Dagmara looked again. She saw wigs with shaved hair, gray, white or blonde, sprays and long nails filed into a triangle.

"I obviously don't understand something here," she began, still holding the mask in her hand, watching with her mouth open as Arleta tried on a wig straight out of a horror movie. She looked as if every fifth hair was left on her head, and if Arleta had not tried on the wig, she would certainly have thought that the headgear had worn out long ago, because instead of an elaborate hairstyle, only a caricature of herself remained.

"It's a costume party," Arleta explained briefly.

"Okay," Dagmara murmured, waiting for more information. She had already deduced that she was changing clothes, judging by what was in the bag.

"This is no ordinary party," she continued, taking off her wig again, but only to try on another one. "This party will be more like American Halloween. Each of us dresses up as a witch, you know, a real witch."

"But why?" Dagmara couldn't understand why she would disfigure herself with some old, ugly mask.

"It's a ritual commemorating old ideas about witches. And there is also a second reason that is not talked about out loud. Each of us wants to show our skills to others, the more powerful you are, the more you are able to interfere with your body."

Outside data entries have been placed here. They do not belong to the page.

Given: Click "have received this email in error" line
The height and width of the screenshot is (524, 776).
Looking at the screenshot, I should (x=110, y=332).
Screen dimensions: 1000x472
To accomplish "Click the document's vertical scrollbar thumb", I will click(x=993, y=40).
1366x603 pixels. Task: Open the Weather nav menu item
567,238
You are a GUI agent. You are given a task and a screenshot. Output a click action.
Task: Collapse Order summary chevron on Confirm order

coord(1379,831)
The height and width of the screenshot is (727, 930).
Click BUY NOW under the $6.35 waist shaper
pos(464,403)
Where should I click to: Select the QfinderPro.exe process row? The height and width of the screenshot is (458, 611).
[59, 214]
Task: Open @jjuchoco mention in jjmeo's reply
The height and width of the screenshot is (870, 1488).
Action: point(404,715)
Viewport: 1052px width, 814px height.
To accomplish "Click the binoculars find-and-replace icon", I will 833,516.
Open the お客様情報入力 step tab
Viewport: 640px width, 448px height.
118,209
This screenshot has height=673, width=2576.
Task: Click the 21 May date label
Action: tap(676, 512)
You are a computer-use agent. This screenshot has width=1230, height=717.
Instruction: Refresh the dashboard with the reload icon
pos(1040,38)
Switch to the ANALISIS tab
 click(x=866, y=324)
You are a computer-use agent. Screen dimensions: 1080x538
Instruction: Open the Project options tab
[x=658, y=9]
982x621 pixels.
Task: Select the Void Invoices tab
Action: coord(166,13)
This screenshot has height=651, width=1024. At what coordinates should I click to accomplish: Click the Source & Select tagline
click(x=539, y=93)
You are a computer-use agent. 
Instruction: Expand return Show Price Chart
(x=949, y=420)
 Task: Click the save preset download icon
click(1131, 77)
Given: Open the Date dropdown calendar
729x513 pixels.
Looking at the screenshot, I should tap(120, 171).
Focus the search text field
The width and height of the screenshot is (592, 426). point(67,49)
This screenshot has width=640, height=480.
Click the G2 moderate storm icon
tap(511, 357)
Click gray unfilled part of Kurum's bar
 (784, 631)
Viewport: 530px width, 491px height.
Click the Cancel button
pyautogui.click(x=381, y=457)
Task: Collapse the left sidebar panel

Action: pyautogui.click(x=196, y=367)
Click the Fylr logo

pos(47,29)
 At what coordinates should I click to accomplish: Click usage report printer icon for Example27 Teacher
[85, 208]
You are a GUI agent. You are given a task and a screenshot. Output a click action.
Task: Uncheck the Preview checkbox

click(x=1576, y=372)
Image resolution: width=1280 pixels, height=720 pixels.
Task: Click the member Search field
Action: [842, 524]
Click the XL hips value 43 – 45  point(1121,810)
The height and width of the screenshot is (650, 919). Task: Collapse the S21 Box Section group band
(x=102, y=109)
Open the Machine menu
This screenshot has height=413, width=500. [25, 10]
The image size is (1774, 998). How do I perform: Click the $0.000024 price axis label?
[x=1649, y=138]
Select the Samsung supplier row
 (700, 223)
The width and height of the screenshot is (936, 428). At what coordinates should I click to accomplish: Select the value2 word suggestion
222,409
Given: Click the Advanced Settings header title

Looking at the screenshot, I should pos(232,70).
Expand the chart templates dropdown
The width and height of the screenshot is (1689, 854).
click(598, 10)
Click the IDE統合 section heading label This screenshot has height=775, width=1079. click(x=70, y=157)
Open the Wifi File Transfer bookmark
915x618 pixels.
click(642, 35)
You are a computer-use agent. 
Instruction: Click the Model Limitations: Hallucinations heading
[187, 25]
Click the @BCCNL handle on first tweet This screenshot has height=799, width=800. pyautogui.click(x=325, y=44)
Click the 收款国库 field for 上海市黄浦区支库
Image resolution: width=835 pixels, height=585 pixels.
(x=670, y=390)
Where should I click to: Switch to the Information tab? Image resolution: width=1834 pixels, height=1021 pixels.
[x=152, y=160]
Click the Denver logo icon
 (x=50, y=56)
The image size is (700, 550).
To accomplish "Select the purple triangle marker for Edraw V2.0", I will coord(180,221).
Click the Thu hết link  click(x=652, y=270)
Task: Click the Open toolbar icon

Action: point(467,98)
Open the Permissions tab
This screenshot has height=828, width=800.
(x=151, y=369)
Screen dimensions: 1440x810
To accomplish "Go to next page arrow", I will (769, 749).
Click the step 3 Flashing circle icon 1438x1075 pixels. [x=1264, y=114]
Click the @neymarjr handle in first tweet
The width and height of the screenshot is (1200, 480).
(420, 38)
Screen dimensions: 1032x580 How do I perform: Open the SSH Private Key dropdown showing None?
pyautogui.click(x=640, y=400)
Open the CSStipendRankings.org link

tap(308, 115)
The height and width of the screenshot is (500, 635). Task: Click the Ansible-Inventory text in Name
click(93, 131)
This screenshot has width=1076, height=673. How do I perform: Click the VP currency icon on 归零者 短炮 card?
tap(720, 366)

Dagmara looked at the dressing table and then at the bag. This combination somehow reminded her of a certain photo.

"Casper's album," she whispered, remembering the photos the boy showed her last Sunday. One of them showed Victoria, sitting at the dressing table and applying red lipstick that covered not only her lips, but also the skin around her. Then, in the next photo, she saw several old ladies waving into the shot. Seeing such a picture for the first time, Dagmara didn't see Victoria in any of them, so she considered the photo to be a normal sight, at least of her grandmother's friends. Only now did she realize that Victoria must have "disguised" herself as one of those wrinkled women.